[Task data Boundary: Start]

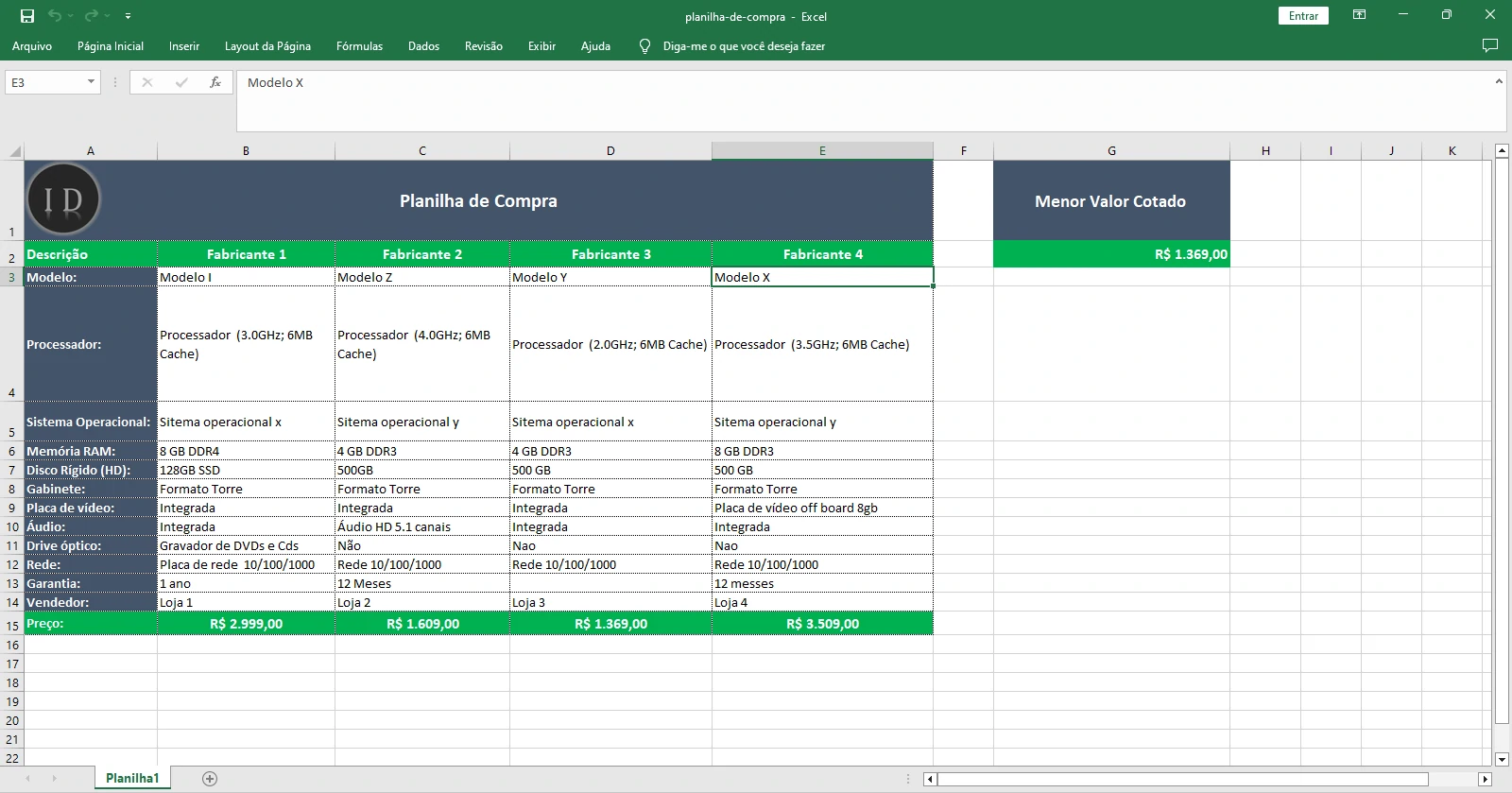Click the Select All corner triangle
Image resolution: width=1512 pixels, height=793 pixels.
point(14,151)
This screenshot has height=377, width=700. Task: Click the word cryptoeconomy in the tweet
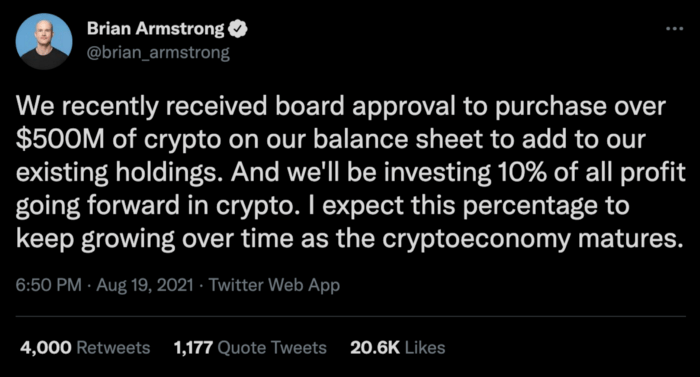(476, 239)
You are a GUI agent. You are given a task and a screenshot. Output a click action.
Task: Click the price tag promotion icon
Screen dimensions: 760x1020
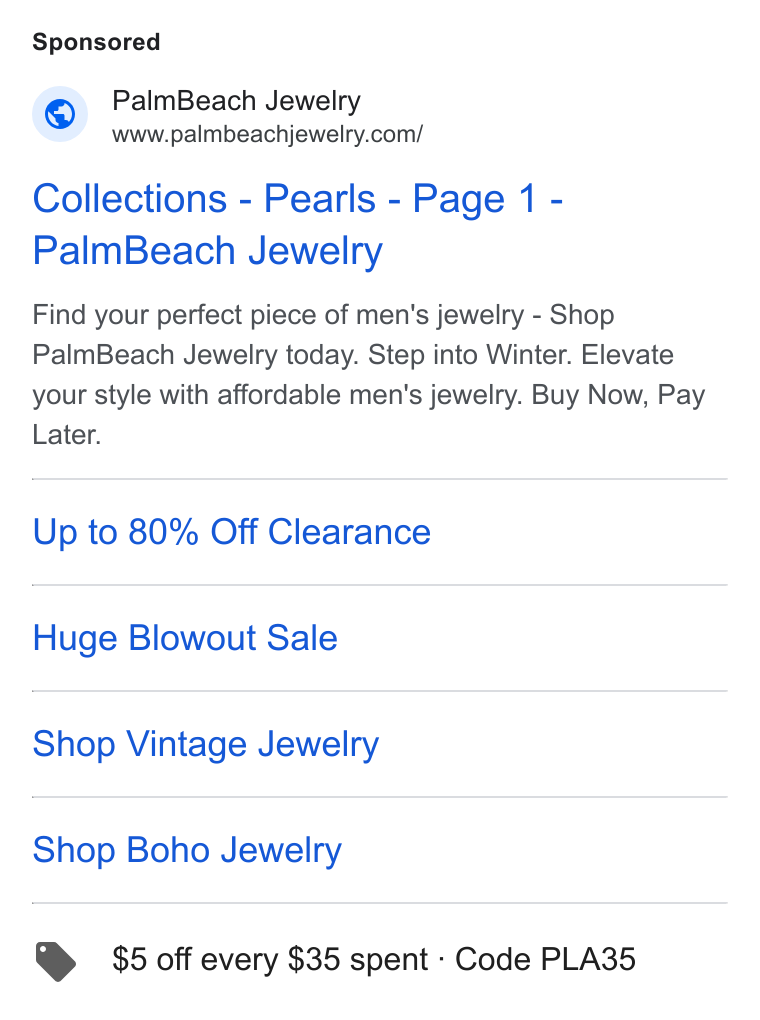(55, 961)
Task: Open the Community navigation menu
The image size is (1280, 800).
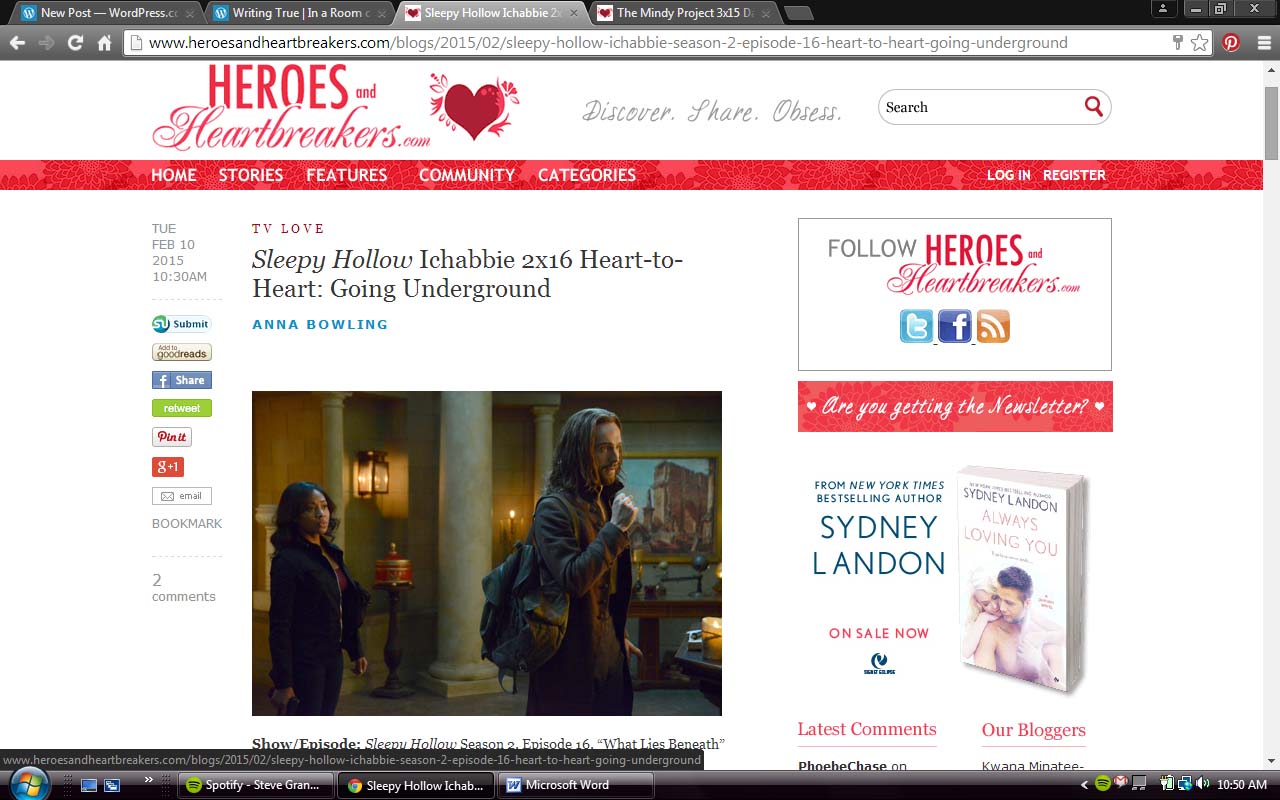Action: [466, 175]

[Task data Boundary: End]

§ **Required work**
Could you transcribe exactly the lines from the line containing "Screen dimensions: 760x1020" through the final line of the records, both included, and nothing beyond them? The pictures should be left out.

§ **Reply**
Screen dimensions: 760x1020
(55, 961)
Task: Open the Community navigation menu
The image size is (1280, 800).
Action: [466, 175]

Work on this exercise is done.